> _Extract provided_:
»»

23. An apparatus according to claim 19 wherein the processor is
configured to generate a phoneme sequence for the vocabulary entry
data using a language-dependent pronunciation modeling scheme
corresponding to an identified language for the vocabulary entry
data.
24. An apparatus according to claim 23 wherein the
language-dependent pronunciation modeling scheme is at least
partially embodied on a remote network-accessible device.
25. An apparatus according to claim 19, wherein the processor is
further configured to store generated phoneme sequences for use
with a mixed language entry speech dictation system.
26. An apparatus according to claim 25, wherein the mixed language
entry speech dictation system is embodied on a mobile terminal.
27. An apparatus according to claim 19, wherein the processor is
configured to receive vocabulary entry data from a language model,
an address book, a contacts list, a calendar application, a short
message service message, an e-mail, an instant message, a
multimedia messaging service message, a navigation service, or from
a user.
28. An apparatus comprising: means for receiving vocabulary entry
data; means for determining a class for the received vocabulary
entry data; means for identifying one or more languages for the
vocabulary entry data based upon the determined class; and means
for generating a phoneme sequence for the vocabulary entry data for
each identified language.
29. An apparatus according to claim 28, wherein the means for
determining a class for the received vocabulary entry data
comprises means for determining whether the received vocabulary
entry data is a name entity or a non-name entity.
30. An apparatus according to claim 29, wherein the means for
identifying one or more languages comprises: means for identifying
a preset language for the vocabulary entry data if the vocabulary
entry data is determined to be a non-name entity; and means for
identifying one or more languages corresponding to candidate
languages for the vocabulary entry data if the vocabulary entry
data is determined to be a name entity.
31. An apparatus according to claim 28, wherein the means for
generating a phoneme sequence for the vocabulary entry data
comprises means for generating a phoneme sequence for the
vocabulary entry data using a language-dependent pronunciation
modeling scheme corresponding to an identified language for the
vocabulary entry data.
Description
TECHNOLOGICAL FIELD
[0001] Embodiments of the present invention relate generally to
mobile communication technology and, more particularly, relate to
methods, apparatuses, and computer program products for providing a
mixed language entry speech dictation system.
BACKGROUND
[0002] The modern communications era has brought about a tremendous
expansion of wireline and wireless networks. Computer networks,
television networks, and telephony networks are experiencing an
unprecedented technological expansion, fueled by consumer demand.

««

> _Collected material_:
»»

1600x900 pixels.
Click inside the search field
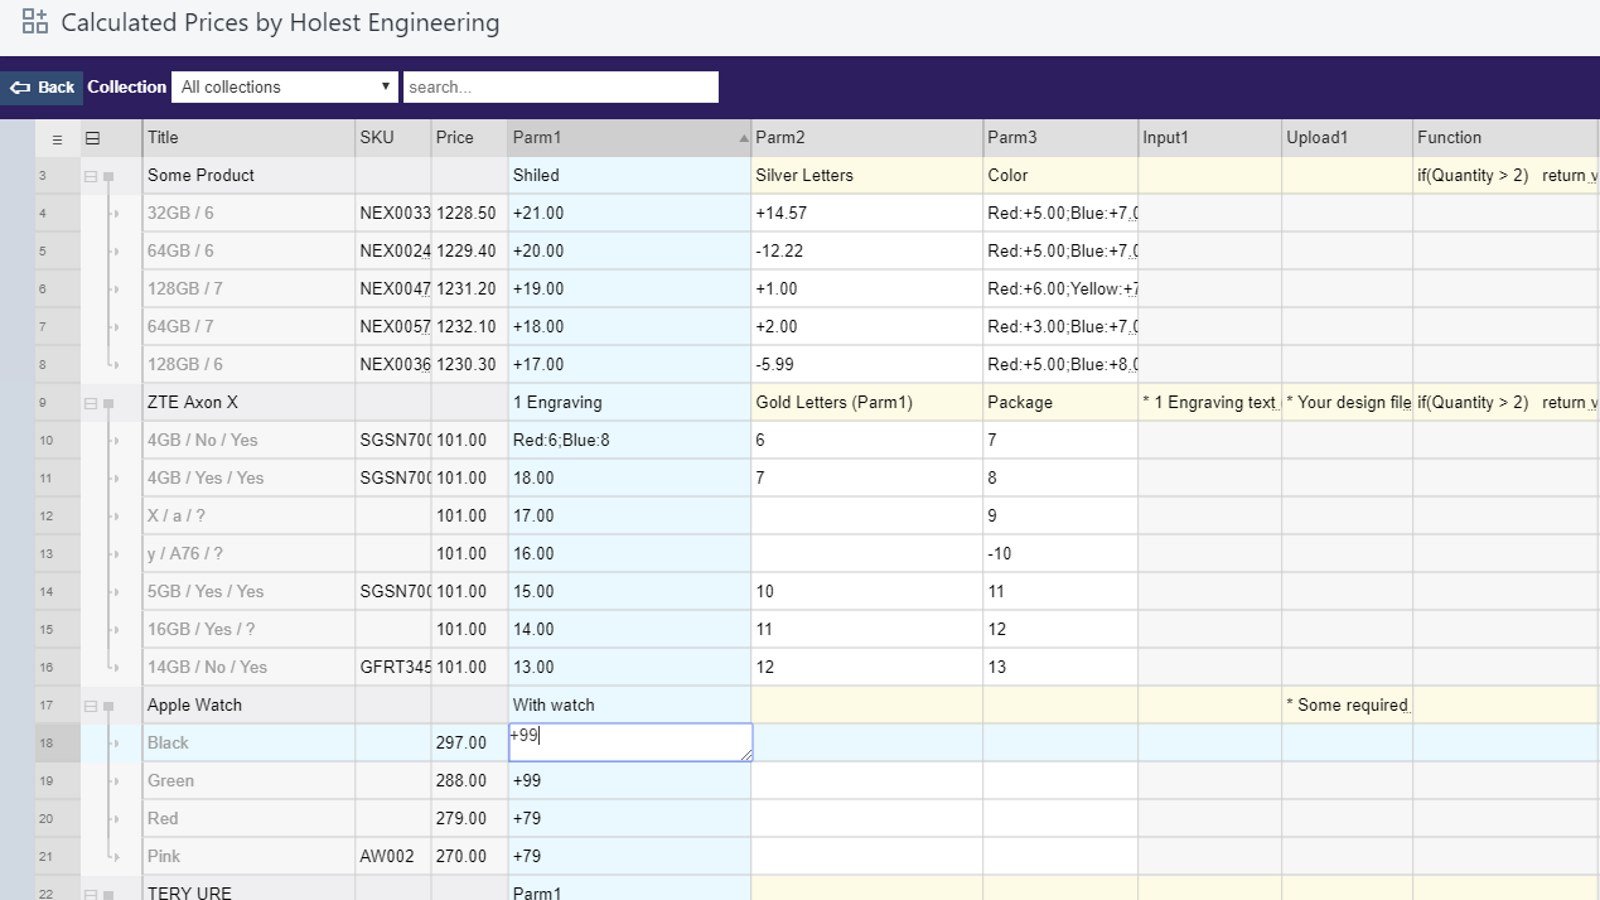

««

> _Exercise requirements_:
A - Answer these from the patent excerpt on mixed language speech dictation:
(i) According to claim 26, on what is the mixed language entry speech dictation system embodied?
(ii) According to claim 24, where is the language-dependent pronunciation modeling scheme at least partially embodied?
(iii) According to paragraph [0002], what is fueling the expansion of computer, television, and telephony networks?
B - Please write out the patent excerpt between "29. An apparatus" and "a non-name entity.", inclusive, substituting "category" for "class".
The listing comes from another source.

> _Solution list_:
A -
(i) A mobile terminal.
(ii) On a remote network-accessible device.
(iii) Consumer demand.

B -
29. An apparatus according to claim 28, wherein the means for
determining a category for the received vocabulary entry data
comprises means for determining whether the received vocabulary
entry data is a name entity or a non-name entity.